Andy Murray: Novak Djokovic's Views On Equal Pay In Tennis Are Wrong

Andy Murray, left, has criticised Novak Djokovic's views on equal pay in tennis.
Novak Djokovic, right, with Andy Murray at Melbourne Park, Australia, January 31, 2016. Murray has criticized the world number one for his views on equal pay in tennis. Vince Caligiuri/Getty Images

British number one tennis player Andy Murray says Novak Djokovic was wrong to suggest men should be paid more than women because their game is more popular.

Djokovic was responding to comments made on Sunday by Raymond Moore, the former director of the Indian Wells tennis tournament in California, who had suggested women should be thankful for the successes of Rafael Nadal and Roger Federer, and that the women’s game was “riding on the coat-tails” of the men’s.

Moore has since resigned, while Djokovic sought to clarify his remarks that men should “fight for more” because they attract greater audiences than the women’s game, releasing a statement in which he expressed regret at being drawn into the debate.

"I was asked to comment on a controversy that wasn't of my making,” Djokovic said on Tuesday. “Euphoria and adrenaline after the win on Sunday got the best of me and I've made some comments that are not the best articulation of my view.”

Murray responded strongly to Djokovic, also invoking Sergiy Stakhovsky, the Ukrainian professional who opposes equal pay in the sport.

“One of the things Novak said was that if women are selling more seats and tickets they should make more but at a tournament like this, for example, if Serena is playing on centre court and you have a men’s match with Stakhovsky playing, people are coming to watch Serena," Murray, who is in Miami for the prestigious Miami Open, said.

“The crowds are coming to watch the women as well. The whole thing just doesn’t stack up—it changes on a day-to‑day basis depending on the matches you get.

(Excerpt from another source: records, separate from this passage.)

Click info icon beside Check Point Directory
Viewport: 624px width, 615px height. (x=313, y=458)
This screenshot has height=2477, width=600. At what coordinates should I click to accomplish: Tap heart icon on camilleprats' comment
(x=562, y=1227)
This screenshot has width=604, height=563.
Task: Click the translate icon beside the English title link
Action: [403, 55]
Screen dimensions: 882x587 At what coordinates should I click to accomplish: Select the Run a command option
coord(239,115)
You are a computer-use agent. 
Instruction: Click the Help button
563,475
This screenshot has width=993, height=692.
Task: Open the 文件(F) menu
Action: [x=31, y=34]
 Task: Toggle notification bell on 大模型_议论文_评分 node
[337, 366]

“Men’s tennis has been lucky over the last nine or 10 years with the players they’ve had, the rivalries which have come out of that. That’s great, but the whole of tennis should capitalize on that —not just the men’s game.”

Men and women now receive the same amount of prize money for victory in all four Grand Slams, with Wimbledon the last tournament to introduce that measure in 2007.